# [TASK GOAL]
In the article on India's e-commerce policy below, condense the paragraph beginning "India's National E-commerce Policy is in search of itself" into a shorter version that keeps its main facts.

Disconnects In India’s E-Commerce Policy

India’s e-commerce policy risks making it an outcast in the emerging international digital class system, writes Raj Bhala.

Connection wires sit on a desk in a workshop area. (Photographer: Krisztian Bocsi/Bloomberg)

India’s National E-commerce Policy is in search of itself. The policy is designed to reincarnate India into the top class of the commercial universe in which goods, including digital products, and services are bought, sold, marketed, and distributed through an electronic network, and in which delivery and payment may be online. Yet, the policy is anything but a cogent, coherent vision to facilitate internet-based transactions in India or escalate India’s international comparative advantage as an electronic marketplace and data storage and processing center.

The policy contains six ‘Parts’:

  1. Data
  2. Infrastructure Development
  3. E-Commerce Marketplaces
  4. Regulatory Issues
  5. Stimulating the Domestic Digital Economy
  6. Export Promotion through E-Commerce

The topical coverage is fine.  What’s not fine is the failure of the policy to connect topical details with big-picture issues.

Specifics and strategies bear no compelling relationship, hence the policy – contrary to its aim – risks making India an outcast in the emerging international digital class system.  

The government issued the policy in draft form on Feb. 23. After contemplating these eight questions, the government should rewrite the policy, hopefully in far better English.

First, Does Equality Matter?

That a level playing field for Indian and foreign e-commerce participants is not what the government envisions is clear from statements in the policy, such as the call “to promote electronic commerce in India among vendors, consumers, intermediaries, etc. and integrating existing Indian logistic service providers operating in the physical world with the digital economy.”

Likewise: National data of various forms is a national resource that should be equitably accessed by all Indians. The same way that non-Indians do not have access to the national resources on the same footing as Indians, non-Indians do not have equal rights to access Indian data.

Here the disconnect is in the policy goal of promoting India as a hub for e-commerce. That can’t happen without foreign trade and investment.

And, no international lawyer can read such statements without spotting a possible violation of the national treatment rules in GATT Article III of the General Agreement on Tariffs and Trade and Article 2 of the World Trade Organization Agreement on Trade-Related Investment Measures. Likewise, legal minds would be concerned about the policy calling for the government to “promote and facilitate exports through e-Commerce by … incentivizing exports.”

Depending on the architecture of the incentives, India will invite a lawsuit under Article 3 of the WTO Agreement on Subsidies and Countervailing Measures, the prohibition on ‘Red Light’ export subsidies.  

Second, Is India In America’s Cross-Hairs?

There seems to be a perceptible disconnect between India’s proposed e-commerce policy and America’s ongoing Section 301 trade war with China.

# [DATA EXCERPT]

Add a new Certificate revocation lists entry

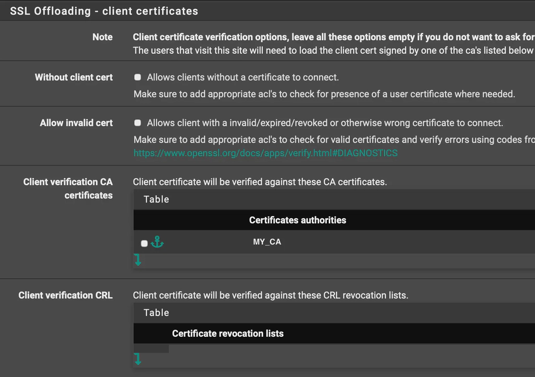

# [ANSWER]
India's National E-commerce Policy lacks a clear identity. It aims to lift India into the top class of electronic commerce, where goods (including digital products) and services are bought, sold, marketed and distributed over an electronic network, with delivery and payment possibly online. However, it offers no cogent, coherent vision for facilitating internet-based transactions in India or for strengthening India's international comparative advantage as an electronic marketplace and data storage and processing center.